Ein Hypotaxen-Marathon nach dem anderen als "schöne(r) Ausdruck"? Allen Ernstes?

Stefan Laurin
Admin
6 Jahre zuvor

Ich rate jedem, sich das Youtube-Video mit Wertmüller anzuschauen. Ganz großes Kino – witzig, wortgewaltig und in weitesten Teilen wahr.

nussknacker56
nussknacker56
6 Jahre zuvor

Toller Artikel von Britt Stadler, bei dem ich mich an etlichen Stellen wiederfinde. Danke dafür. Das Interview mit Justus Wertmüller ist eine dazu passende schöne Zugabe.

paule t.
paule t.
6 Jahre zuvor

Strange Sektenstreitigeiten, jedenfalls für mich als Außenstehenden.
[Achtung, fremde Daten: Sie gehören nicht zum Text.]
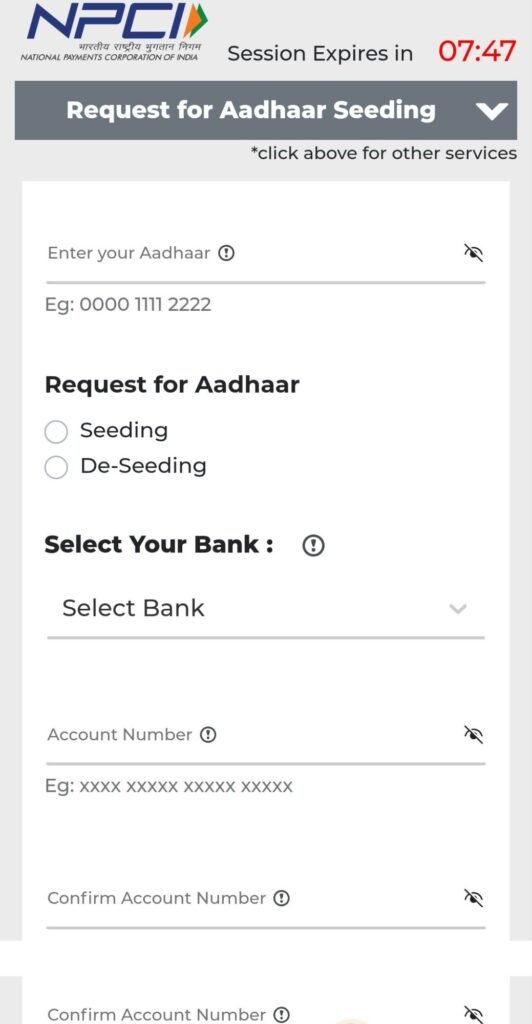532x1024 pixels.
Task: Click the session expiry timer
Action: click(x=477, y=51)
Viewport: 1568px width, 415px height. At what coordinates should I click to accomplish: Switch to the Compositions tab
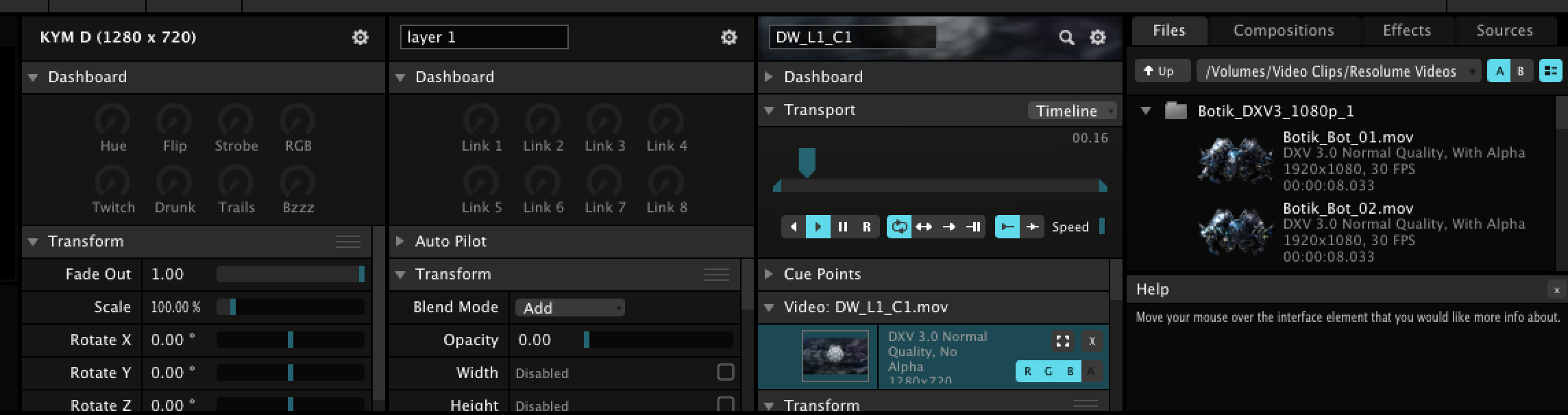point(1283,31)
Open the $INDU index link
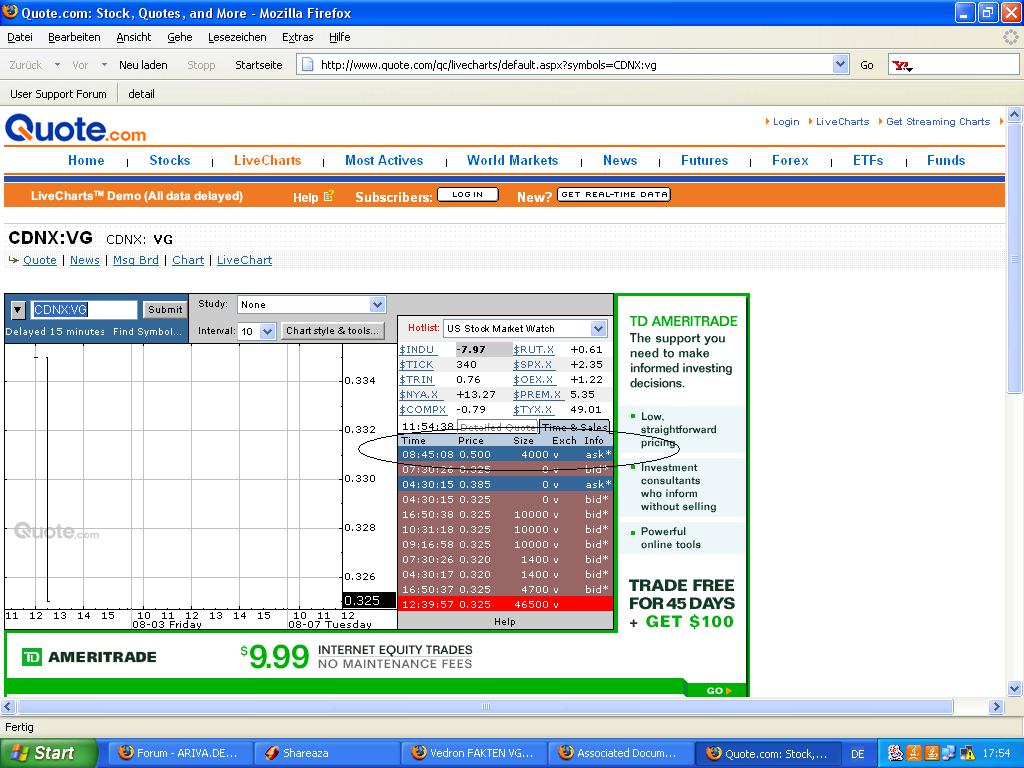Viewport: 1024px width, 768px height. 417,350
Dass es solche sind, kann man daran sehen kann, dass eine politische Standortbestimmung an ganz vielen höchst verschiedenen politischen Fragen erzählt werden kann, die eher eben dieser Standortbestimmung der Beteiligten im Sinne einer Frontenbildung dienen als als zu berbeitende politische Fragen gesehen werden. Schön, dass sich die Autorin davon eher freimacht.

Reika
Reika
6 Jahre zuvor

"Immer noch" scheitert das Auseinandersetzen mit der Redaktion daran, dass schon der Einstieg solch hahnebüchenen Inhalt transportiert, dass er nicht mehr als bloße Polemik gewertet werden kann und jegliche Motivation für eine ernsthafte Beschäftigung mit dem was auch immer danach folgen mag zunichte macht. Bezüglich des Videos.

Bezüglich des Textes: Diese Zeitschrift finanziell nicht mehr zu unterstützen könnte doch die brauchbaren Autoren dazu nötigen sich Publikationsplattformen zu suchen/ zu schaffen, über die sie nicht noch Leute mitfinanzieren, welche genauso gut auf Identitärenkongressen Rhetorikseminare mit Pirincci und Seehofer geben könnten?

abraxasrgb
abraxasrgb
6 Jahre zuvor

Hey, es gibt ja doch noch satisfaktionsfähige "Linke" 😉
Wobei die nur noch nicht erkannt haben, dass sie libertär sind …

Pewterschmidt
Pewterschmidt
6 Jahre zuvor

"…dass schon der Einstieg solch hahnebüchenen Inhalt transportiert…"

Darüber kann man geteilter Meinung sein, und noch dazu differenzieren. Das ist allerdings anstrengender als Begründungsfrei zu diskreditieren. Die Gefahr sich eine hauchdünne Pelle anzuschaffen bleibt dafür vergleichsweise gering.

Interessant auch die YT-Kommentare zum Video; eine Vorstellung der postmodernen Roten Garden im Full-Aggro Modus. Da passt in der Tat kein Blatt Papier mehr zwischen die Honks vom rechten und linken Rand.
Schade, eigentlich.

Miguel Campeador
Miguel Campeador
3 Jahre zuvor

Gastautorin Britt Stadler beweist mit diesem ausführlichen Artikel eine außergewöhnliche Fähigkeit zu differenzieren und zu abstrahieren, wann man in der linken Szene leider immer mehr vermißt. Großartig. Ich hoffe auf neue Betrachtungen Britts in Zukunft.